少しの間を置いて、観戦していた生徒達から怒号のような歓声が上がる。
平民生徒からも、貴族生徒からもこれほどまでの大声が出るのかと驚くほどの音量だった。
「グリオット様ぁ!」
涙目で笑顔を浮かべながら、ブラウとマチェスが生徒達の壁の中から飛び出してきた。
こちらに向かってくる二人から視線を移動させて、ラティウス、トルテの姿を確認すると二人共無事のようだ。
剣を持って悔しそうにしているラティウスに対して、トルテは心底安堵した表情を浮かべていた。
決め手となった瞬間は砂嵐のせいで見ることは出来なかったが、二人共無事ということは最良の結果を得られたということだ。
アマンディーヌに俺達を認めさせる決め手となった最後の作戦の開始タイミングはトルテに任せていた。
この作戦はトルテが一番の危険な目に合う作戦であったため、トルテの覚悟が決まらなければ実行が出来なかった。
これまで後方からの攻撃、支援に専念していたトルテが前線に出てくることはアマンディーヌにとっても想定外でしかない。
戦場を経験していれば魔法使いは後衛というのが染み付いている。
それでも生き死が掛かっている戦場であれば、アマンディーヌは躊躇なく攻撃をしたはずだ。
だが、ここは戦場ではなく、あくまでも俺達を試す場だ。多少の怪我は許容しても、命を奪うことはまで許容出来ない。
校長という立場であるアマンディーヌなら尚のことだ。
可能性としては大きい割合でアマンディーヌがトルテに対して大怪我をするような攻撃は止める算段だった。
可能性が大きいだけで、絶対ではなかったのが不安点だった。
アマンディーヌが戦いの最中、一切の遠慮なく力を振るう人間であったなら、トルテは最低でも大怪我を負い、攻め手を欠いた俺達は負けるしかなかった。
最後の手はアマンディーヌの人柄、実力。彼女の全てを信頼した上での作戦であり、トルテの自身が大怪我を負っても構わない覚悟に託したモノだった。
結果としてアマンディーヌは剣を止めてくれたことで生まれた隙をラティウスが突くこと出来た。
勢いで飛びついてこようとしていたブラウとマチェスを手で静止して、満足げな表情を浮かべるアマンディーヌに声をかける。
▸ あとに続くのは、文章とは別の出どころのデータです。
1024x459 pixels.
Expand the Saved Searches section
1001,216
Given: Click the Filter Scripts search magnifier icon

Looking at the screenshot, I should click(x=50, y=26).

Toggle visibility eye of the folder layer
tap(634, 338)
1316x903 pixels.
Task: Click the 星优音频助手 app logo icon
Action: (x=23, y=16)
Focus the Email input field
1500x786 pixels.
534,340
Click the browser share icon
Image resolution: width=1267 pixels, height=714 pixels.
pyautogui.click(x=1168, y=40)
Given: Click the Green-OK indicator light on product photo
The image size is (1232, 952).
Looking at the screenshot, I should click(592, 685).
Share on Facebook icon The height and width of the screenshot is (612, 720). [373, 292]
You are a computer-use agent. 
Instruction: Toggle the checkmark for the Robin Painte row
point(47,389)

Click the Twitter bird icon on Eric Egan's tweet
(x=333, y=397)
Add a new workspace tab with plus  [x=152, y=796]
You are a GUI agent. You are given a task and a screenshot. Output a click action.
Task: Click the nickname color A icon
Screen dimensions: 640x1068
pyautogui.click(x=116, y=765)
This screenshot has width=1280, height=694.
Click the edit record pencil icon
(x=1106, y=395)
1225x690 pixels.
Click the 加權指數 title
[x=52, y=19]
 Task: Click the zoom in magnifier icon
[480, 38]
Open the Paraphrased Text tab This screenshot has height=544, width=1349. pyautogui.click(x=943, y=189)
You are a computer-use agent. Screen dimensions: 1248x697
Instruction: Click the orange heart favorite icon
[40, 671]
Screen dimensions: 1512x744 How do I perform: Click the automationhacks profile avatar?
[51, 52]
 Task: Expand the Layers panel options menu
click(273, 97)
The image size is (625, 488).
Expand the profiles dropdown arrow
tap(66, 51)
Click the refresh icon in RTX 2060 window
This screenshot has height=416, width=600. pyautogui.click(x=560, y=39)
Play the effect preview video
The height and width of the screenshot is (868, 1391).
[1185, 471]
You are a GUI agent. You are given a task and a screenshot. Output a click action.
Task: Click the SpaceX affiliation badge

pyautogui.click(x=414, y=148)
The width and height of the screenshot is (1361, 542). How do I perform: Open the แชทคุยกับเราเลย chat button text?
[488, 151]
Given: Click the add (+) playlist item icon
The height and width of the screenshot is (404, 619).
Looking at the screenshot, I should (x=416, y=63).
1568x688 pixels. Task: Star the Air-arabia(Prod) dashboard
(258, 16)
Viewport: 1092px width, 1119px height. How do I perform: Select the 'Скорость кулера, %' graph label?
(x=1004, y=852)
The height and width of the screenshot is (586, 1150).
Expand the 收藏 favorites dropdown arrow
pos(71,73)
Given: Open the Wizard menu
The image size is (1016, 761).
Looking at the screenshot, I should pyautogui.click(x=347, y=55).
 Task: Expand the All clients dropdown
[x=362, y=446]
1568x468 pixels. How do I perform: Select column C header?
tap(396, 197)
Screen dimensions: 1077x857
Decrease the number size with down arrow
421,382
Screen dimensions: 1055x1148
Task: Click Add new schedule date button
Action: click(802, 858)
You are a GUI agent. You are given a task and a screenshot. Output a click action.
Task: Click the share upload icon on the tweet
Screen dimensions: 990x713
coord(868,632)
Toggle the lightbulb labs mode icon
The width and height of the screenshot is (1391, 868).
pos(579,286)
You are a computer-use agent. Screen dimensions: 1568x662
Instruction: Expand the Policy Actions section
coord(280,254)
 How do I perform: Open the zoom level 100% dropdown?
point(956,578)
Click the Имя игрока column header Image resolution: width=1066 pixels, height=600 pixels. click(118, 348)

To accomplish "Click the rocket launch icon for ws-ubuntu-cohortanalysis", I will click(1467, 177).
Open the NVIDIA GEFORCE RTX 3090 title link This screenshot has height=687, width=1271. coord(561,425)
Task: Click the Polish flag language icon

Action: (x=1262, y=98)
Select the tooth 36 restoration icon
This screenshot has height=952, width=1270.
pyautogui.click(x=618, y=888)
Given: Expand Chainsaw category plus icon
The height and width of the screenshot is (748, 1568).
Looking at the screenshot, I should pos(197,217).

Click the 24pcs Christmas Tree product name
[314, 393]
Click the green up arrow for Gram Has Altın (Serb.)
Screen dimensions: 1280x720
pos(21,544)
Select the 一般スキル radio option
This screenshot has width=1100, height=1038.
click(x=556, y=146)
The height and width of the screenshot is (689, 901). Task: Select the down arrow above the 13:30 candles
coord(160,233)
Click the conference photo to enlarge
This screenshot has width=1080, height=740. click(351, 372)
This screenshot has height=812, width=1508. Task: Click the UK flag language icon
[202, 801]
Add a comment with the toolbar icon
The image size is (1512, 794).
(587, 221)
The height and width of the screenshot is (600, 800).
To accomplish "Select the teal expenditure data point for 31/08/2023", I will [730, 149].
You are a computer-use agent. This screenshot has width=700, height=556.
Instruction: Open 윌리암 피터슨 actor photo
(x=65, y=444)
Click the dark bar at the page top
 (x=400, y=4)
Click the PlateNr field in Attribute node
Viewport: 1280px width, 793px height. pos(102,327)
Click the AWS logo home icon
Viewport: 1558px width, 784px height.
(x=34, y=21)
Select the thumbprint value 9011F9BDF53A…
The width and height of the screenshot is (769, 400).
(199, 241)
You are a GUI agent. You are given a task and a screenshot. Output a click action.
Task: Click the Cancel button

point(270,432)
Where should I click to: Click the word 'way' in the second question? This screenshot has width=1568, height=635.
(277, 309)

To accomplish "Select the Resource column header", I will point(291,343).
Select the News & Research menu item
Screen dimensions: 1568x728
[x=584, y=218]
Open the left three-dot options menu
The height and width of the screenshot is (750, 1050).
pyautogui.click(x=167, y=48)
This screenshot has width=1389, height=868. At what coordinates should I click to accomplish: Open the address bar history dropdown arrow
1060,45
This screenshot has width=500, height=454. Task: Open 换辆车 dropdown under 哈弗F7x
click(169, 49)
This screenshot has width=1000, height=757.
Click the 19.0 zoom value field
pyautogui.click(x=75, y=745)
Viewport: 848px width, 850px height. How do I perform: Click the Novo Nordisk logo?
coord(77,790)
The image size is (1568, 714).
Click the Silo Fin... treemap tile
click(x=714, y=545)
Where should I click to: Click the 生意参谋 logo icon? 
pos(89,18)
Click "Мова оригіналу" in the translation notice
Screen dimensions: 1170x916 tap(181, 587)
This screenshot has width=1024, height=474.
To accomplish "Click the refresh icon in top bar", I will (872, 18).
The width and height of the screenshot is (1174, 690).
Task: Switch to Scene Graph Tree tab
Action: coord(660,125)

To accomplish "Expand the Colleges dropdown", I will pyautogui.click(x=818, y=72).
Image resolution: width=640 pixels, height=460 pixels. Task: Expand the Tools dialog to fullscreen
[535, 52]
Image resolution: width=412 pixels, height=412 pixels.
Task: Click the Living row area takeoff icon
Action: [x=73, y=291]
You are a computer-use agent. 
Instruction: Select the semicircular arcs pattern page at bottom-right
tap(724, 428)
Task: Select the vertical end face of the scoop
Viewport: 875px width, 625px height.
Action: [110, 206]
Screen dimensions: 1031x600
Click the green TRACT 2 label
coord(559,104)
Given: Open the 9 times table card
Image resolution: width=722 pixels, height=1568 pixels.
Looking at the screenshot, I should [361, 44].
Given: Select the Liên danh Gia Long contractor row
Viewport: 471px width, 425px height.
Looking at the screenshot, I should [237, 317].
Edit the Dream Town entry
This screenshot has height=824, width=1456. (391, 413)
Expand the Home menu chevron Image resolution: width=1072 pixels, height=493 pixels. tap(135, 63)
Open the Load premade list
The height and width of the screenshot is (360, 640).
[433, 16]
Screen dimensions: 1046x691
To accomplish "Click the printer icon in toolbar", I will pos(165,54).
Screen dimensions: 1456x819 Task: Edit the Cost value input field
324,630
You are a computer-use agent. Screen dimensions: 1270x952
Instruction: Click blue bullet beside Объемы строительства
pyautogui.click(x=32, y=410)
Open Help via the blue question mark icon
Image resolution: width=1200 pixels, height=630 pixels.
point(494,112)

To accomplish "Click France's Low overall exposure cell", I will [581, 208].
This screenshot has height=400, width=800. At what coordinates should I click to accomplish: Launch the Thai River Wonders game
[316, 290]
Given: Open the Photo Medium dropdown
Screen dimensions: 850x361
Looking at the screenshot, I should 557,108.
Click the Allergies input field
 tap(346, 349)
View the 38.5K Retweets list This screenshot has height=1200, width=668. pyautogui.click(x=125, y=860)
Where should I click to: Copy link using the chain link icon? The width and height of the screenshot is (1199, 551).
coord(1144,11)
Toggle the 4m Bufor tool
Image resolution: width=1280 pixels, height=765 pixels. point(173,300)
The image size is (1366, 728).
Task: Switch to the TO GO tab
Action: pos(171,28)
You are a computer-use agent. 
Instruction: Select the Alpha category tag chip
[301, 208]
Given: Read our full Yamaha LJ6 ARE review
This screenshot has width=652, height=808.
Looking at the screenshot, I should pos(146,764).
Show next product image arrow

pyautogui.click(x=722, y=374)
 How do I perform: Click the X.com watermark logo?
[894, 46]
「アマンディーヌ校長。さっそくではありますが、要望を聞いていただけますか」
「いいだろう。聞く価値はある。だが、今すぐは駄目だな。もう次の授業の時間だ。校長として君達には授業を受けさせる義務がある。要望は放課後に聞こう。校長室に来るといい。労いのもてなしを用意しておく」
それだけを言うとアマンディーヌは俺達に背を向けて校舎へと歩いていってしまった。
俺達はほぼ体力を使い果たしているというのにアマンディーヌは元気そうだ。
技量はまだまだ及ばないにしても体力ぐらいは追いつくようにしなくては考える。
「あ、あのグリオット様! お見事でした!!」
手で静止させていたマチェスが褒め言葉をくれた。
「お見事か……。随分と見窄らしい結果だったと私としては反省点ばかりだよ」
「そんなことはありません。今回の戦いはグリオット様が始められたことです。そしてアマンディーヌ校長を認めさせるという結果を得たのですから、大勝利です。グリオット様のお力、お知恵があってこその結果です」
「……そうだな。謙遜するは良くないか。フォレノワール公爵家の子息として元平民を導き、使うことで得た勝利だ。誇るとしよう」
「そうですそうです。本来ならグリオット様が戦う必要すらありませんでした。作戦を元平民達に指示するだけで良かったのです。それなのに元平民達が頼りないからと、グリオット様自ら危険に飛び込んだのですから、この勇気は称えられるべきですよ」
マチェスに続けてブラウがいつもように褒め言葉を述べてくる。
二人からの賛美は過大で気恥ずかしさがあるが、これくらい平然と受け止めて対応出来なければグリオットとしてやってはいけない。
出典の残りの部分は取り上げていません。